Si nul n'ose remettre en cause l'utilité de notre protection sociale, son coût est en revanche fortement contesté. Longtemps considérée comme un facteur de stabilité macroéconomique, en soutenant la consommation en période de basse conjoncture - comme on l'a vu en 2009, suite à la crise financière -, la protection sociale est désormais dénoncée comme un obstacle à la compétitivité de notre économie, dans la mesure où son financement pèse sur le coût du travail, via les cotisations sociales ou la contribution sociale généralisée (CSG), impôt proportionnel affecté et prélevé à la source. D'où la proposition de transférer une partie du financement vers l'impôt, via notamment une hausse de la TVA, afin de réduire le coût du travail et faire contribuer les importations. Il ne faut cependant pas se leurrer : à dépenses égales, une forte hausse de la TVA provoquerait des hausses de prix qui inciteraient les salariés à réclamer des augmentations de salaires. Même résultat, si ce report se traduisait par une hausse de la CSG, sauf à réduire fortement les salaires ! Quant à un élargissement de l'assiette à d'autres revenus (revenus financiers, pensions de retraite), il trouverait rapidement ses limites.

Dans ces conditions, peut-on réduire les dépenses ? Les réformes successives des retraites ont toutes eu pour objectif de limiter la progression de la part du PIB consacrée aux pensions, en réduisant leur montant ou en prolongeant la vie active.

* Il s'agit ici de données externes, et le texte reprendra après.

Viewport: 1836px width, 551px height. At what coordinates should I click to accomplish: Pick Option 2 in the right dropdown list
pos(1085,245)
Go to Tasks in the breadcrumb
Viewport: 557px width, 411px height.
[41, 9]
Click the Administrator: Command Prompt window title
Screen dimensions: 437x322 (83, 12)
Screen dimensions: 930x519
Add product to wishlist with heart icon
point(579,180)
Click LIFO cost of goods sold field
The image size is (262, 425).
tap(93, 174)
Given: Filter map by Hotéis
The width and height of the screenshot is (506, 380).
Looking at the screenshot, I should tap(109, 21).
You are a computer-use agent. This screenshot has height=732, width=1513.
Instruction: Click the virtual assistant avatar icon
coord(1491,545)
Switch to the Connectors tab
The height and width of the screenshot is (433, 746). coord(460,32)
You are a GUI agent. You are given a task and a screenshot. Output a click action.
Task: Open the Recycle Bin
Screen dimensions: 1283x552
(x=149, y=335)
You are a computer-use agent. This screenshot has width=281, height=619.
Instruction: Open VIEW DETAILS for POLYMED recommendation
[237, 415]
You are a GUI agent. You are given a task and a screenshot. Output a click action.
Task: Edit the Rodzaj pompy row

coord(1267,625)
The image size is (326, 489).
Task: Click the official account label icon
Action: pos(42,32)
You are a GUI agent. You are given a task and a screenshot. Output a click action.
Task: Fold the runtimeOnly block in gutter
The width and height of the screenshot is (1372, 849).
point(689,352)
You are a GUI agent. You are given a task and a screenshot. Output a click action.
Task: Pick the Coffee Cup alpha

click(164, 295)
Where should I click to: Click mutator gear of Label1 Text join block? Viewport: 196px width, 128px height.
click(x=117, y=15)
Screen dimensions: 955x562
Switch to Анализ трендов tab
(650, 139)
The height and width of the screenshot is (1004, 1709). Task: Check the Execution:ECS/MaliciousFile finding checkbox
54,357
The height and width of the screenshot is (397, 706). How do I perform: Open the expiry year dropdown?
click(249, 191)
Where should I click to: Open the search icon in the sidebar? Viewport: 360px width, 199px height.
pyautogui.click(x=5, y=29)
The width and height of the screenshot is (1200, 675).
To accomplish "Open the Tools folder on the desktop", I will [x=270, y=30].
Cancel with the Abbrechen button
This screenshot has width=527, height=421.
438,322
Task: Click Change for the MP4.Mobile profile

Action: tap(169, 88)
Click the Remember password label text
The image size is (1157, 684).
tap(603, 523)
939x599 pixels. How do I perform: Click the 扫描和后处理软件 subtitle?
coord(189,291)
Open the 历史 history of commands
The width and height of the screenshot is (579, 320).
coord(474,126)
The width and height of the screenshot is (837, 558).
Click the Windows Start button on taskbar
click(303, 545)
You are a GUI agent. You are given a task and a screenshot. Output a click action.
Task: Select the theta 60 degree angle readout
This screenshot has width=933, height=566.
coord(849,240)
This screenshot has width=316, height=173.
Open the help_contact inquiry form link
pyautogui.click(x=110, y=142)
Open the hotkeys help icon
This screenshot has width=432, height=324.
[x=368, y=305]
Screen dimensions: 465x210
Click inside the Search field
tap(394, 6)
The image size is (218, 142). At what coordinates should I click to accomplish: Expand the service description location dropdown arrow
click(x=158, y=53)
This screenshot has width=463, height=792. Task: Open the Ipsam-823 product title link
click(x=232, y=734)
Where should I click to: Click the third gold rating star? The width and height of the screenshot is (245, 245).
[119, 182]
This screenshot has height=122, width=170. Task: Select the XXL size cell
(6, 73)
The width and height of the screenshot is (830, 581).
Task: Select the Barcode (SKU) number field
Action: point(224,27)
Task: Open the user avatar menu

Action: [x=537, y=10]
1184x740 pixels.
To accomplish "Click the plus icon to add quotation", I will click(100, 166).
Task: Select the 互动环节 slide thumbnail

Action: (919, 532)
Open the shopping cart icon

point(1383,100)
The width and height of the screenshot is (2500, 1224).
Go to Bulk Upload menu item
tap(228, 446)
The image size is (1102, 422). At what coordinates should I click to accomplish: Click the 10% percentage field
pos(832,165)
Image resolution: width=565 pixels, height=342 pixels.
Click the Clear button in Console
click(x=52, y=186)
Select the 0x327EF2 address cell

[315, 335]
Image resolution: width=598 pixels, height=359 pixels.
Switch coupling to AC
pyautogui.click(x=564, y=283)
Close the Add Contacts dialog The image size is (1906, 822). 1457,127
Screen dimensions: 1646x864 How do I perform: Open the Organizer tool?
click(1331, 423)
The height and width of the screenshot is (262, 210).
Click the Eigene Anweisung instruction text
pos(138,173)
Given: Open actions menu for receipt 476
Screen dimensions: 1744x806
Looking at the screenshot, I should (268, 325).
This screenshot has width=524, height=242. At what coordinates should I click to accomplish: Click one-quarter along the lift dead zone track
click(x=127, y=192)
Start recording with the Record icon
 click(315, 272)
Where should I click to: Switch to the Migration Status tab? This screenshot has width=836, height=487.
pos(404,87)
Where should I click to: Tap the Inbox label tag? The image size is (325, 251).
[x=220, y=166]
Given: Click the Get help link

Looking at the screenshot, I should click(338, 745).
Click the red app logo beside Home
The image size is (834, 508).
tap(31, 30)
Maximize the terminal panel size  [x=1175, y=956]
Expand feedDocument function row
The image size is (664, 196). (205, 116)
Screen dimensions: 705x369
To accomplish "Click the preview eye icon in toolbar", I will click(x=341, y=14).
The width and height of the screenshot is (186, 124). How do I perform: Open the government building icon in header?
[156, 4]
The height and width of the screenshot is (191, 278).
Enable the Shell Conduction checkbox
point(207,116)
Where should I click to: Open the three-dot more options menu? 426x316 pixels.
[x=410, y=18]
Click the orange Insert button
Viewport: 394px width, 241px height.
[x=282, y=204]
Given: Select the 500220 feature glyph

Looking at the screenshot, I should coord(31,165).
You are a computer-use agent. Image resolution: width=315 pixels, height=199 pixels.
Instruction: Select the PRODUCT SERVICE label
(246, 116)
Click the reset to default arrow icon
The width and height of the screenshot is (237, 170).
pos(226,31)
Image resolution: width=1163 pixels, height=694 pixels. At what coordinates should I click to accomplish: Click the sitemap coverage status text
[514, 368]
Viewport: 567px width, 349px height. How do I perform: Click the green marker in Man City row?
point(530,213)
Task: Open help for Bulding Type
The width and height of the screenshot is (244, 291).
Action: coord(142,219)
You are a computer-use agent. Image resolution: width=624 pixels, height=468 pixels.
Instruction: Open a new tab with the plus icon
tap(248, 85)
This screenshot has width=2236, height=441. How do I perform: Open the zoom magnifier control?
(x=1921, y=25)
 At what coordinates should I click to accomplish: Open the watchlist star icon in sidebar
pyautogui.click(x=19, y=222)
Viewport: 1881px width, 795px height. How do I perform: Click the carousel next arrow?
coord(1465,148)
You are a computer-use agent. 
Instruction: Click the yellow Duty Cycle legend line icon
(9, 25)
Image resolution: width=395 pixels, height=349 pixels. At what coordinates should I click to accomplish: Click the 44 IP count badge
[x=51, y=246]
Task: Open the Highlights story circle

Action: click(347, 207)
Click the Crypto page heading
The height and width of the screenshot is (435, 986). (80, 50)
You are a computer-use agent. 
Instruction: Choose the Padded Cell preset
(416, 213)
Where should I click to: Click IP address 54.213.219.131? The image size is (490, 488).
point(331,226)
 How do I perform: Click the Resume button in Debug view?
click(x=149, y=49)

Mais cela ne permettra pas d'inverser la tendance compte tenu de la progression du rapport actifs/inactifs. Côté dépenses de santé, les progrès de l'offre et la demande sociale jouent également à la hausse. La seule solution, pour réduire fortement les prélèvements, serait donc de limiter le bénéfice des prestations aux moins aisés, libre au reste de la population de choisir d'assurer ou non sa protection en faisant appel à des assureurs privés.

Cette solution, qui nous rapprocherait du modèle américain, serait à coup sûr favorable aux assureurs et aux banquiers, qui développeraient des fonds de pension par capitalisation - au-delà de l'assurance-vie et des plans d'épargne retraite actuels - et aux mutuelles et autres complémentaires santé. Mais le risque est de voir les classes moyennes et supérieures, contraintes de débourser deux fois - une fois pour leur propre assurance, une autre fois via l'impôt pour l'assurance des moins aisés -, refuser de payer pour des prestations qui ne profitent qu'aux autres. On a vu les difficultés rencontrées par Barack Obama pour faire passer une réforme de la santé destinée surtout aux 50 millions d'Américains non couverts.

Un modèle à repenser

La protection sociale s'étend aujourd'hui dans la plupart des pays émergents, au fur et à mesure que le salariat et l'urbanisation progressent, ce qui permet de stabiliser et de sécuriser la main-d'oeuvre et de renforcer la cohésion sociale. Les solidarités collectives se substituent aux anciennes solidarités de proximité. Nous avons achevé ce processus au cours des dernières décennies. L'enjeu désormais est non seulement de défendre notre protection sociale, mais aussi de la faire évoluer, afin de faire face aux nouvelles formes d'insécurité sociale engendrées par les transformations du marché du travail.

La protection sociale ne doit pas seulement compenser les conséquences des risques ou les corriger a posteriori, mais aussi investir pour assurer la cohésion sociale : cela passe par un fort développement du service public de l'emploi afin d'assurer un accompagnement de qualité à tous les chômeurs et leur offrir une réelle " seconde chance " via la formation professionnelle continue. Au-delà, il est temps d'agir résolument pour réduire l'échec scolaire, notamment via une politique volontariste de la petite enfance et une réforme de l'école, de la maternelle au collège inclus, centrée sur la lutte contre l'échec scolaire. En commençant par inverser la tendance à la diminution du nombre d'enfants entrant en maternelle avant trois ans observée ces dernières années. La protection sociale n'est pas condamnée à disparaître, mais elle doit s'adapter.